"A ingratidão é um dos frutos mais imediatos do egoísmo; revolta sempre os corações honestos; mas a dos filhos com relação aos pais tem um caráter ainda mais odioso. (...) Aqui, como por toda a parte, o Espiritismo veio lançar luz sobre um dos problemas do coração humano.
Quando o Espírito deixa a Terra, carrega consigo as paixões ou as virtudes inerentes à sua natureza, e vai para o espaço se aperfeiçoar ou ficar estacionário, até que queira ver a luz. Alguns, pois, partiram carregando consigo ódios poderosos e desejos de vingança insatisfeitos; mas a alguns destes, mais avançados que os outros, é permitido entrever algo da verdade; eles reconhecem os funestos efeitos de suas paixões e, então, tomam boas resoluções; compreendem que para ir a Deus não há senão uma senha: caridade. Ora, não há caridade sem esquecimento de ultrajes e de injúrias; não há caridade com ódios no coração e sem perdão.

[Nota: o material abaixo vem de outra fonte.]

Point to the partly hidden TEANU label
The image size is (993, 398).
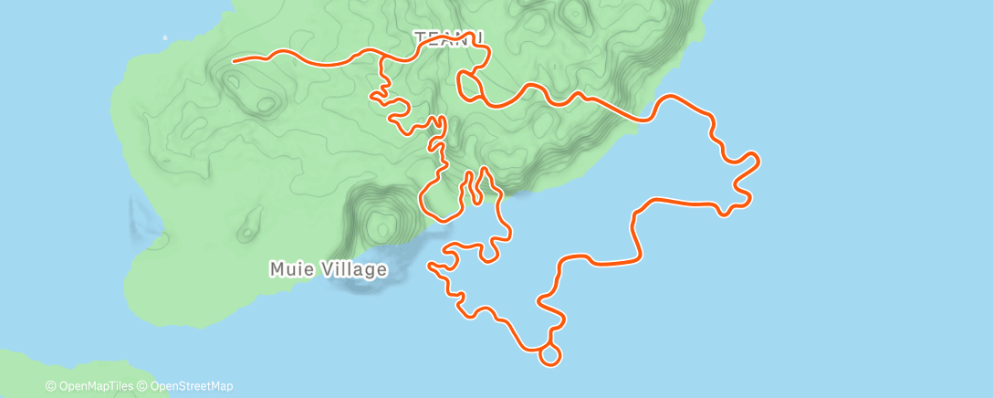click(447, 37)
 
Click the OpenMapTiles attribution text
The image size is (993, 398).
click(96, 386)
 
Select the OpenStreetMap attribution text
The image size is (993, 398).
click(189, 386)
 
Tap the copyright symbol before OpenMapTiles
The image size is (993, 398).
click(51, 386)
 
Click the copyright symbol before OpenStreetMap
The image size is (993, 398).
click(142, 386)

Então, por um esforço inaudito, olham aqueles que detestaram na Terra, mas ante essa visão, sua animosidade desperta; revoltam-se com a ideia de perdoar, e mais ainda com a de se abdicarem de si mesmos, sobretudo, à de amarem aqueles que talvez lhe destruíram a fortuna, a honra, a família. Entretanto, o coração desses infortunados está abalado; eles hesitam, vacilam, agitados por sentimentos contrários; se a boa resolução vence, pedem a Deus, imploram aos bons Espíritos que lhes dêem forças no momento mais decisivo da prova.
Enfim, depois de alguns anos de meditações e de preces, o Espírito se aproveita de um corpo que se prepara na família daquele que detestou, e pede aos Espíritos encarregados de transmitirem as ordens supremas, para ir cumprir na Terra os destinos desse corpo que vem de se formar. Qual será, pois, a sua conduta nessa família? Dependerá da sua maior ou menor persistência nas boas resoluções que tomou. O incessante contato com seres a quem odiou constitui prova terrível, sob a qual não raro sucumbe, se não tem ainda bastante forte a vontade. Assim, conforme prevaleça ou não a resolução boa, ele será o amigo ou inimigo daqueles entre os quais foi chamado a viver. É como se explicam esses ódios, essas repulsões instintivas que se notam da parte de certas crianças e que parecem injustificáveis. Nada, com efeito, naquela existência há podido provocar semelhante antipatia; para se lhe apreender a causa, necessário se torna volver o olhar ao passado.
Ó, espíritas! Compreendei agora o grande papel da Humanidade; compreendei que, quando produzis um corpo, a alma que nele encarna vem do espaço para progredir; inteirai-vos dos vossos deveres e ponde todo o vosso amor em aproximar de Deus essa alma; tal a missão que vos está confiada e cuja recompensa recebereis, se fielmente a cumprirdes. Os vossos cuidados e a educação que lhe dareis auxiliarão o seu aperfeiçoamento e o seu bem-estar futuro. Lembrai-vos de que a cada pai e a cada mãe perguntará Deus: Que fizestes do filho confiado à vossa guarda? Se por culpa vossa ele se conservou atrasado, tereis como castigo vê-lo entre os Espíritos sofredores, quando de vós dependia que fosse ditoso. Então, vós mesmos, assediados de remorsos, pedireis vos seja concedido reparar a vossa falta; solicitareis, para vós e para ele, outra encarnação em que o cerqueis de melhores cuidados e em que ele, cheio de reconhecimento, vos retribuirá com o seu amor.
Não escorraceis, pois, a criancinha que repele sua mãe, nem a que vos paga com a ingratidão; não foi o acaso que a fez assim e que vo-la deu. Imperfeita intuição do passado se revela, do qual podeis deduzir que um ou outro já odiou muito, ou foi muito ofendido; que um ou outro veio para perdoar ou para expiar. Mães! Abraçai o filho que vos dá desgostos e dizei convosco mesmas: Um de nós dois é culpado. Fazei-vos merecedoras dos gozos divinos que Deus conjugou à maternidade, ensinando aos vossos filhos que eles estão na Terra para se aperfeiçoar, amar e bendizer. Mas, oh! muitas dentre vós, em vez de eliminar por meio da educação os maus princípios inatos de existências anteriores, entretêm e desenvolvem esses princípios, por uma culposa fraqueza, ou por descuido, e, mais tarde, o vosso coração, ulcerado pela ingratidão dos vossos filhos, será para vós, já nesta vida, um começo de expiação."
("O Evangelho Segundo o Espiritismo", de Allan Kardec, Capítulo XIV, item 9).